COS 64-9 - Lessons from six years of teaching ecological concepts with the primary literature using the CREATE method

Wednesday, August 14, 2019: 4:20 PM
L004, Kentucky International Convention Center
Kevin G. Smith, Biology Department, Davidson College, Davidson, NC
Background/Question/Methods

Recent evidence-based pedagogical studies suggest that biology instruction should shift away from a strict focus on content delivery, for example by de-emphasizing textbooks and their in-class analog, the presentation-style lecture (e.g., Vision and Change). For the past six years I’ve approached this shift by applying the CREATE teaching method to an upper-level undergraduate course in biodiversity and conservation biology, a course which includes a substantial emphasis on ecological concepts. The CREATE method focuses on replicating the scientific process in the classroom via the structured analysis of peer-reviewed scientific papers and their data. Classroom sessions include small-group active learning exercises, the development of hypothetical results, figure annotation, design of follow-up studies or experiments, and students drawing their own conclusions from published results before reading the authors’ interpretations. Student preparation for class includes paper annotation, methods diagrams, and concept mapping. This presentation will focus on a description of how a CREATE course works, lessons learned from teaching using this method, student impressions and affective responses to the teaching method, and results from assessments of student learning from several iterations of the course.

Data under study:

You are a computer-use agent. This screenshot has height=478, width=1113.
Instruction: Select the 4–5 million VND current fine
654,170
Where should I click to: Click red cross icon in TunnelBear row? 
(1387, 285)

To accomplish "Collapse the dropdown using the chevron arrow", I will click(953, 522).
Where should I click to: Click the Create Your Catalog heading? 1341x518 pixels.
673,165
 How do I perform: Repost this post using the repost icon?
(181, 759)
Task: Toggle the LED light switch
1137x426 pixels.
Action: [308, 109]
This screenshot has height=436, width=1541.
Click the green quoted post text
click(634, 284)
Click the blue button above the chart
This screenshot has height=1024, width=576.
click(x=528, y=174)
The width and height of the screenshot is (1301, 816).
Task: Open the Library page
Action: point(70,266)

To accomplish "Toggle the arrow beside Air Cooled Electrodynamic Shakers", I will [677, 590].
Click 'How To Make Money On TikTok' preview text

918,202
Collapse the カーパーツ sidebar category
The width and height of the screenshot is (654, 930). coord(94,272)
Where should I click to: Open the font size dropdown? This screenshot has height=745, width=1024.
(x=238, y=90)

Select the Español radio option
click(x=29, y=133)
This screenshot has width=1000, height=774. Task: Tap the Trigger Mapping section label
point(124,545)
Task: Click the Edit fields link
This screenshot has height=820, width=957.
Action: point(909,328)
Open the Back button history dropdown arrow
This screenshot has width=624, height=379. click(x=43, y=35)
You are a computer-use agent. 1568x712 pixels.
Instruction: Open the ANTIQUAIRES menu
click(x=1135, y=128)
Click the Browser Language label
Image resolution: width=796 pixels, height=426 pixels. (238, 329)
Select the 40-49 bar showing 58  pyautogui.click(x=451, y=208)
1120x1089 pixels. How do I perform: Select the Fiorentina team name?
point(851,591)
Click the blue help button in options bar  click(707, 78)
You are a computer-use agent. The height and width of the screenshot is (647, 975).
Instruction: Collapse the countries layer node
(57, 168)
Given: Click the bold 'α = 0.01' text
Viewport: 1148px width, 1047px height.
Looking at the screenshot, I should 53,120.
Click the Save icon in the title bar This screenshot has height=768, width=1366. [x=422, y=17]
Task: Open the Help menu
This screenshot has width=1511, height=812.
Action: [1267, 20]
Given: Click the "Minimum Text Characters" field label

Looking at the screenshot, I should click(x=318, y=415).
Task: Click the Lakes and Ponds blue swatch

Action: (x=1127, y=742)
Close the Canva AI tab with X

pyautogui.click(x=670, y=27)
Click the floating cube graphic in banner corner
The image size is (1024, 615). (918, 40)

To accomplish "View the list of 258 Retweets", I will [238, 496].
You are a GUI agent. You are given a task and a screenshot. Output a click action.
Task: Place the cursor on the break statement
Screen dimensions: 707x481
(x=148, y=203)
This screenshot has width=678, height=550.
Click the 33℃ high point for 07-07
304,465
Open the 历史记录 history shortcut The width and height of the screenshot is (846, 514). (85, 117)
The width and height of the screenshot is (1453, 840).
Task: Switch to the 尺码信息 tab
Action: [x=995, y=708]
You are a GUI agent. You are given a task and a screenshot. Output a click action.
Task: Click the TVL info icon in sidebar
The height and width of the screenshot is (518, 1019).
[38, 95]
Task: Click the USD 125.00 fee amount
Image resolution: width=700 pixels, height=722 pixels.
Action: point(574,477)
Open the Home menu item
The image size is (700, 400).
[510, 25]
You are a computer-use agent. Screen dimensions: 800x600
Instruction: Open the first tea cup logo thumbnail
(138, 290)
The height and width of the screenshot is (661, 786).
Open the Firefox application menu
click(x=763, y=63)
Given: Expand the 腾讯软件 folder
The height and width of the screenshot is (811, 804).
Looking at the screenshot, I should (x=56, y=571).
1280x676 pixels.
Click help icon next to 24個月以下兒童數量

Instructions:
#1 Based on the abstract on teaching with the CREATE method, why did the author start using that method in the biodiversity and conservation biology course? Answer in one to three sentences.
#2 Continue the abstract on teaching ecological concepts with the CREATE method from the point where it stops.

Results for the exercise:
#1 Recent evidence-based pedagogical studies suggest that biology instruction should move away from a strict focus on content delivery, for example by de-emphasizing textbooks and presentation-style lectures. The author applied the CREATE method to the course as a way of making that shift.

#2
Results/Conclusions

A CREATE classroom runs like a graduate lab group or seminar, with classroom time focusing on depth of analysis and understanding rather than breadth of content coverage. In a typical semester of 16 weeks, the class worked through 18 peer-reviewed journal articles in the ecological and conservation literature. From the instructor’s perspective, preparation time focuses on deep reading of papers and developing short prompts for group work and a limited number of visuals to focus on particular figures or results. Real-time electronic annotation using a tablet was an important component of the classroom sessions. Student feedback from the most recent iteration of the course was positive based on Likert-scale questions of self-assessed engagement and learning. At the end of the semester students were able to more effectively identify the connections among ecological concepts in a concept map assessment on biodiversity. An affective survey taken early and late in the semester assessed student gains in some measures of self-efficacy, understanding of the scientific process, and growth mindset. Collectively, my experience suggests that the CREATE method is effective for teaching courses in the ecological sciences and is concordant with several goals of Vision and Change in Undergraduate Biology Education.